Technologies that are fully FIPS-140 certified provide organizations a level of security that will remain compliant through at least 2030, unlike legacy cryptographic systems.

A New Degree of Confidence

Today, closed networks are almost nonexistent as most offices have Internet access, at the minimum. With the use of electronic transactions increasing in healthcare, including e-prescriptions and electronic communication, many medical organizations use open systems that necessitate the use of encryption technologies.

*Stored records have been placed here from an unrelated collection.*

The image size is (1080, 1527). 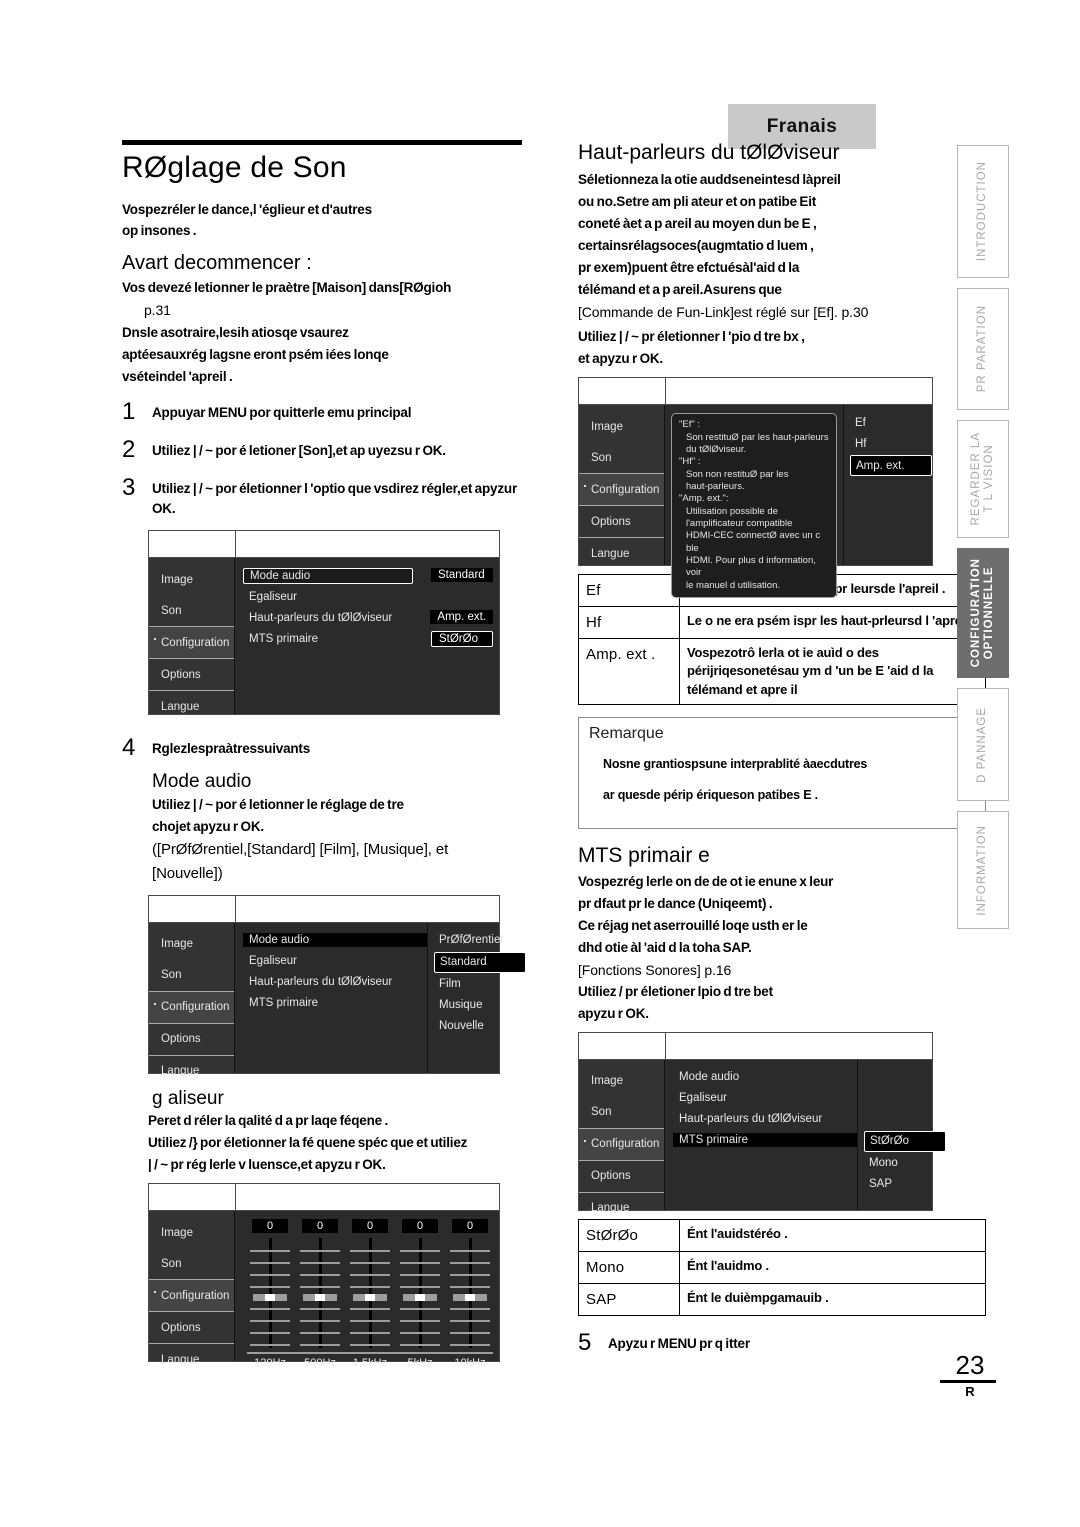 I want to click on tv-nav-label: Options, so click(x=611, y=1176).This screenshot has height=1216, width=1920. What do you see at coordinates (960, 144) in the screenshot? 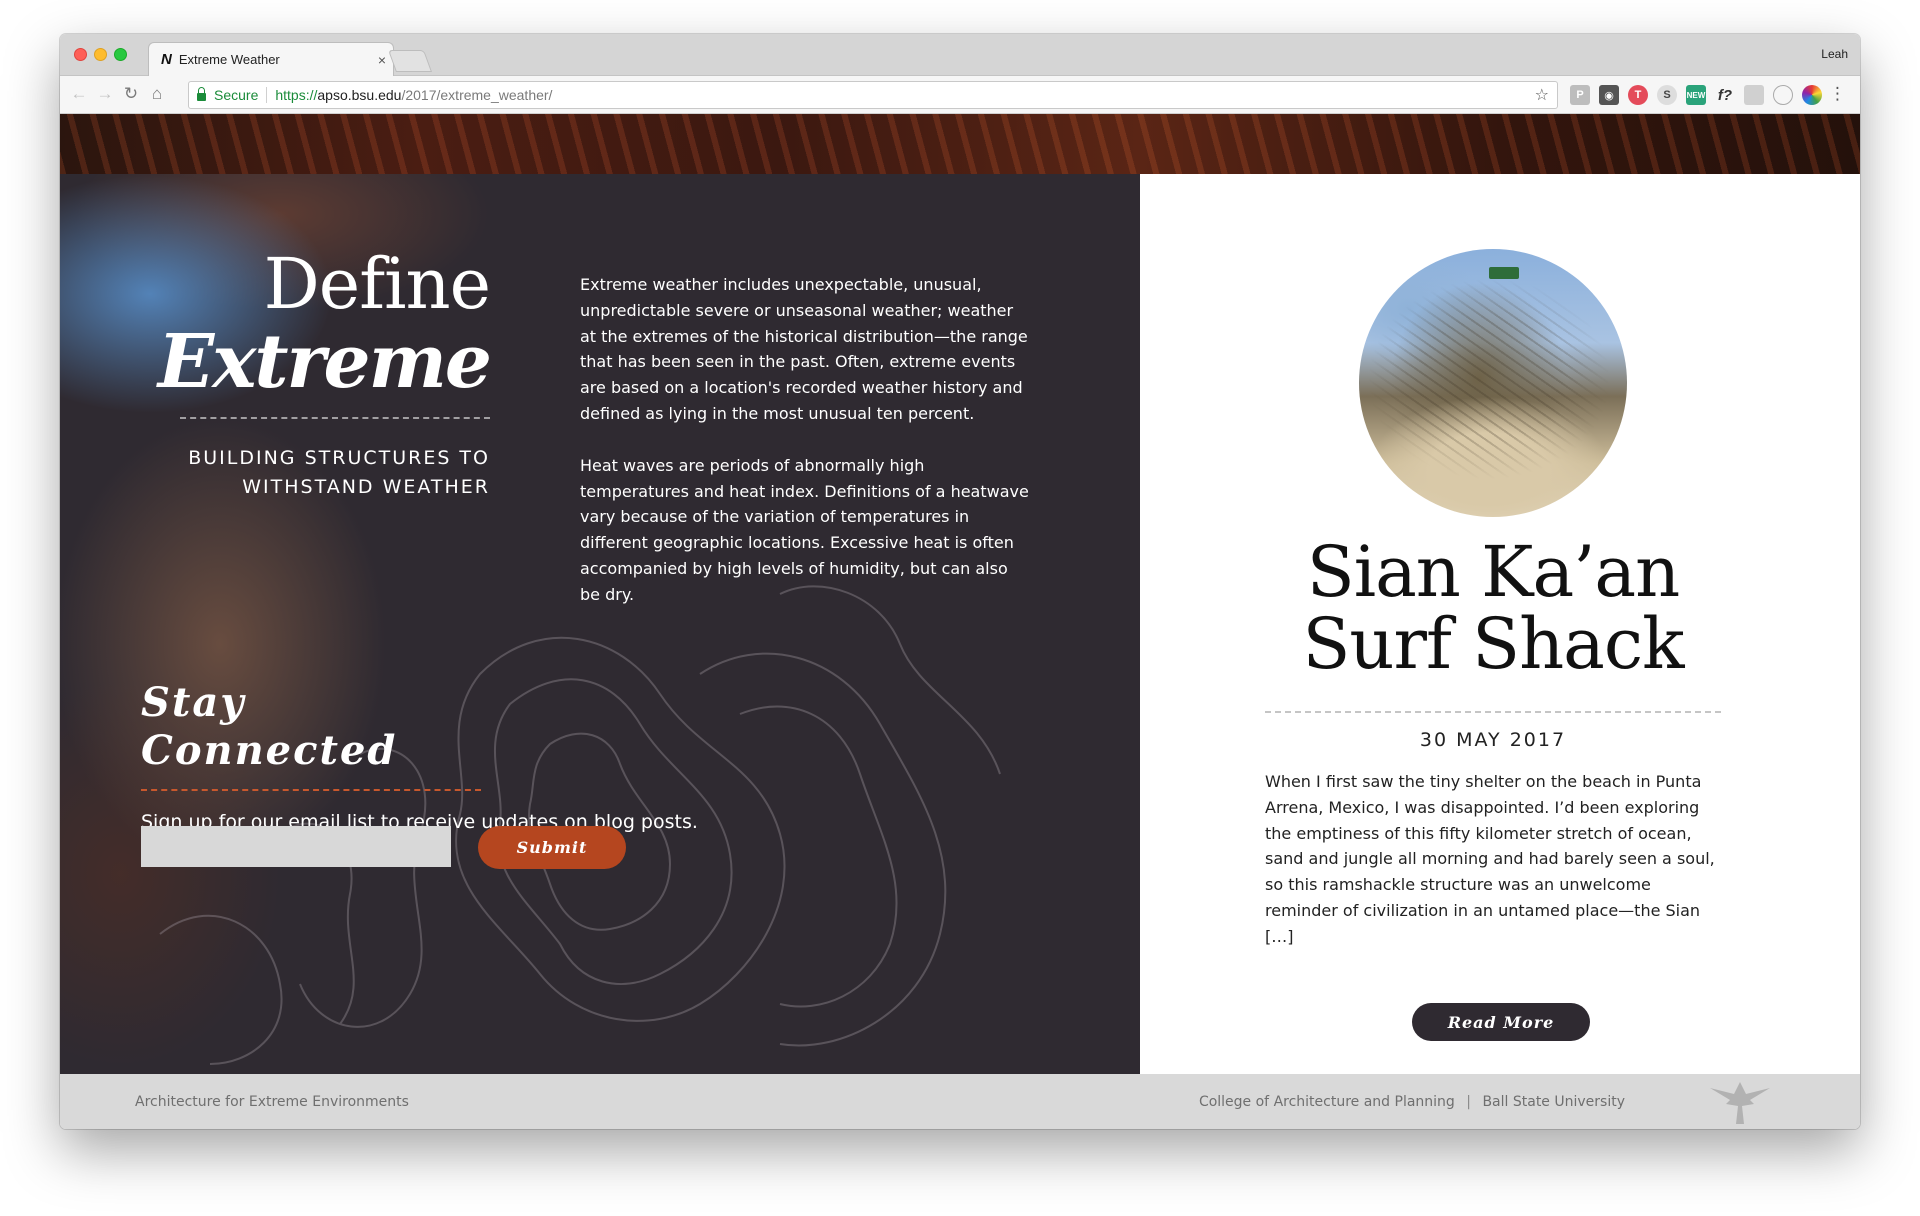
I see `hero-image-strip` at bounding box center [960, 144].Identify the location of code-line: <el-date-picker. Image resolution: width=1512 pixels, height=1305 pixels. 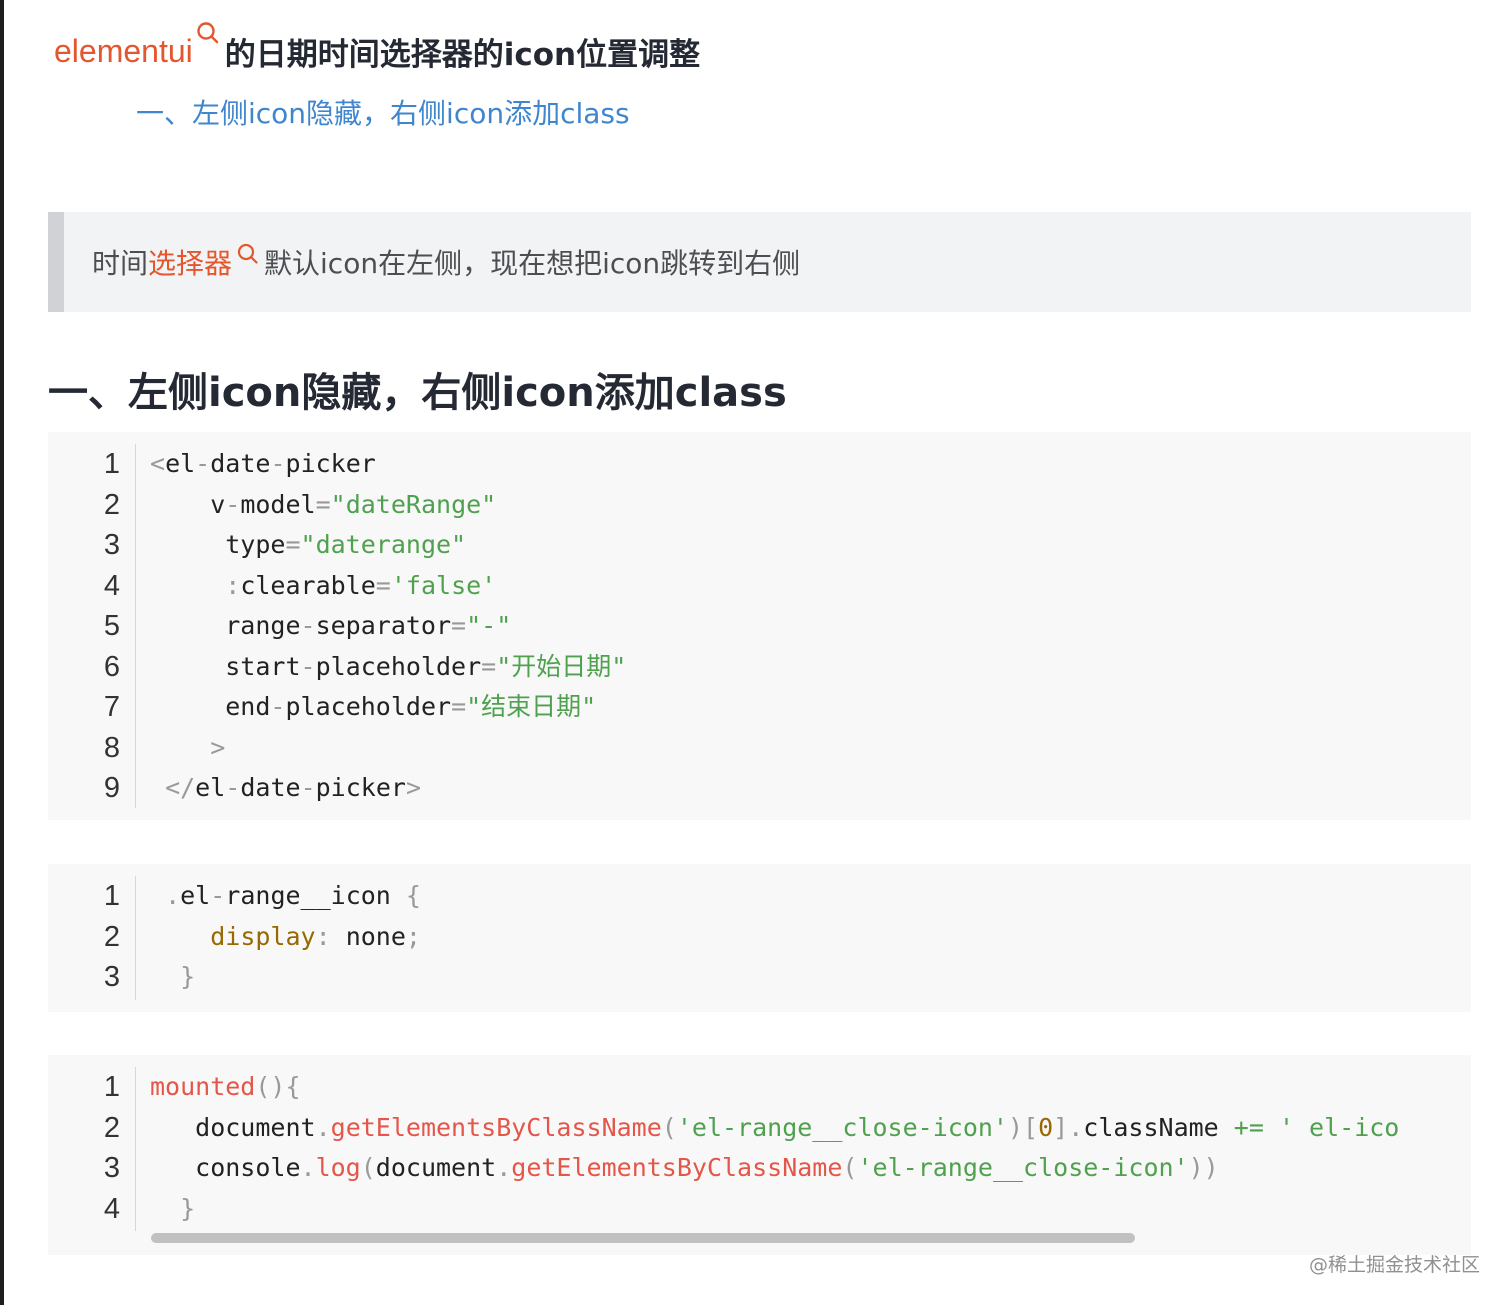
(388, 464).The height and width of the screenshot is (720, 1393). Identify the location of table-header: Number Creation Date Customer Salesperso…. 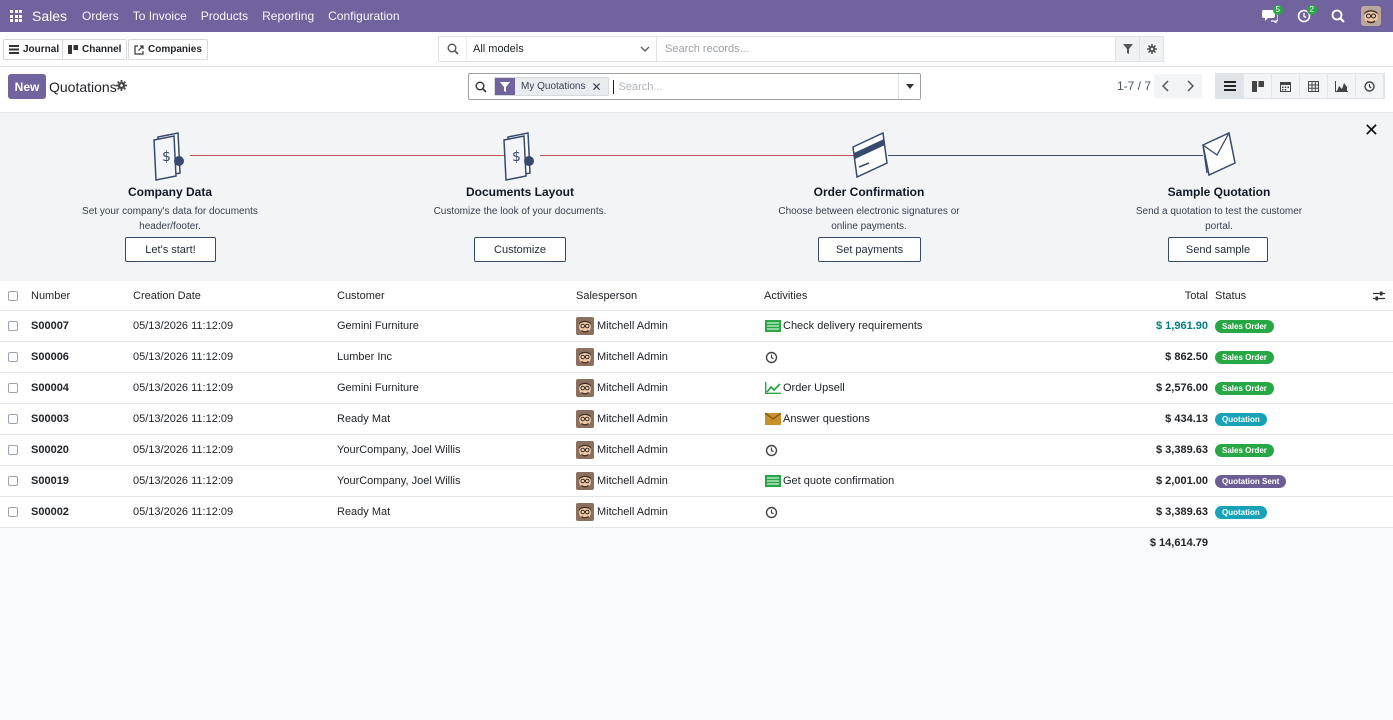
(696, 296).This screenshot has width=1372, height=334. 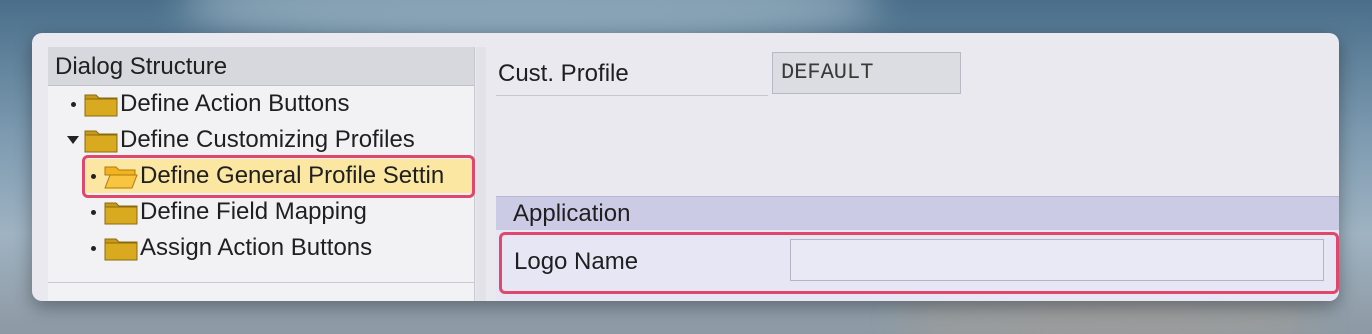 I want to click on logo-name-input, so click(x=1057, y=260).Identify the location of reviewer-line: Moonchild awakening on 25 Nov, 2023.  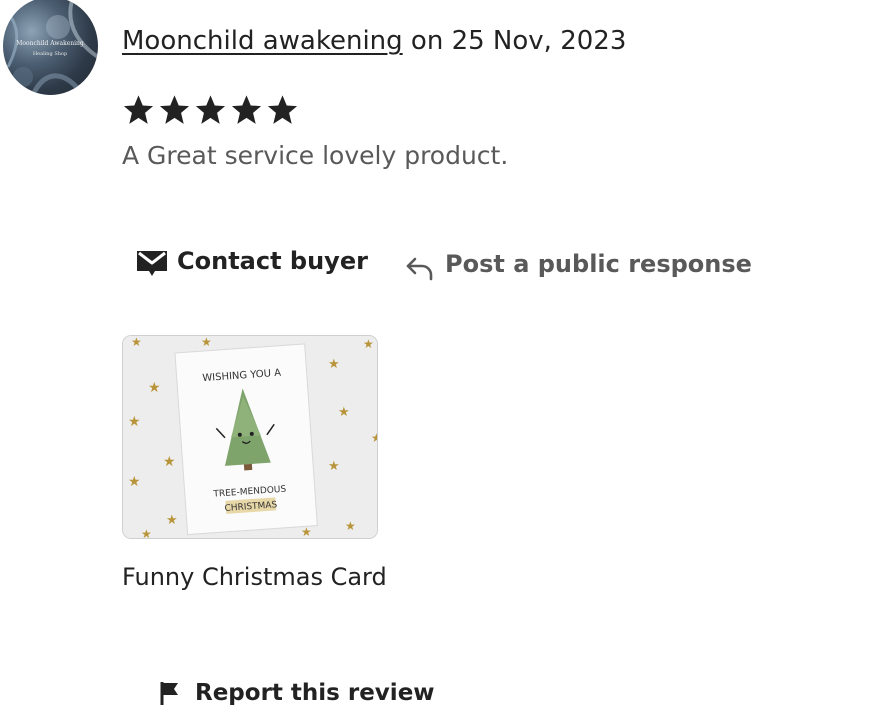
(374, 41).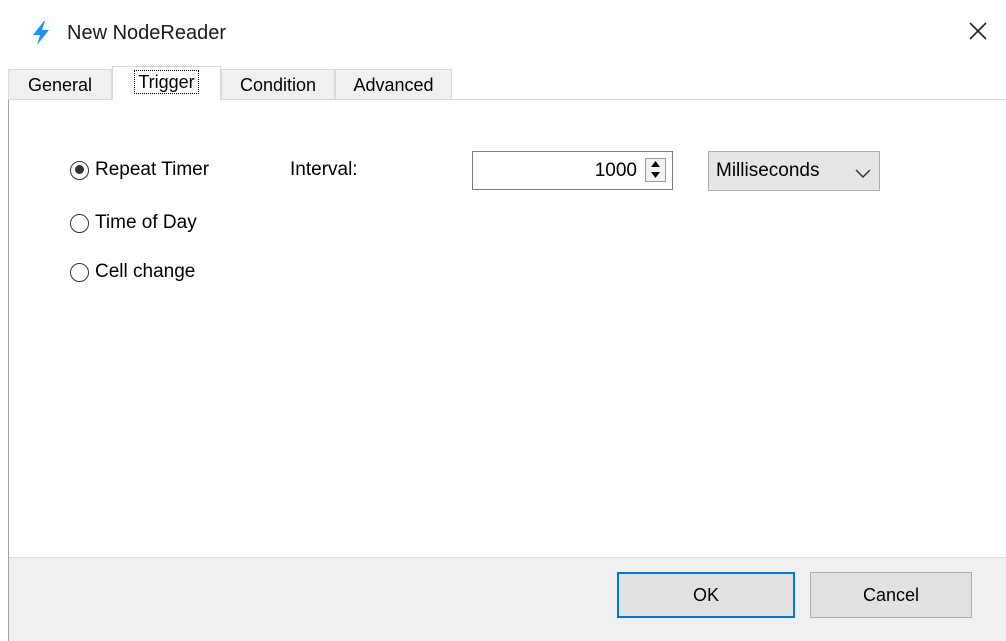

Technology providers can easily assert that a system is secure by using the highest level of encryption technologies on the market. With the degree of public visibility of breaches of trust, organizations have no reason to risk exposure with technology systems that fail to meet the FIPS 140-2 standard for data encryption. Without this certification, the cryptography function on the network has demonstrated a less than 50 percent chance of being correctly implemented, which also implies there is a 50 percent chance that the cryptography can be cracked. By purchasing solutions with FIPS validation, healthcare organizations achieve a new degree of reassurance that their critical data is secure, allowing them to minimize risk without an increase in costs.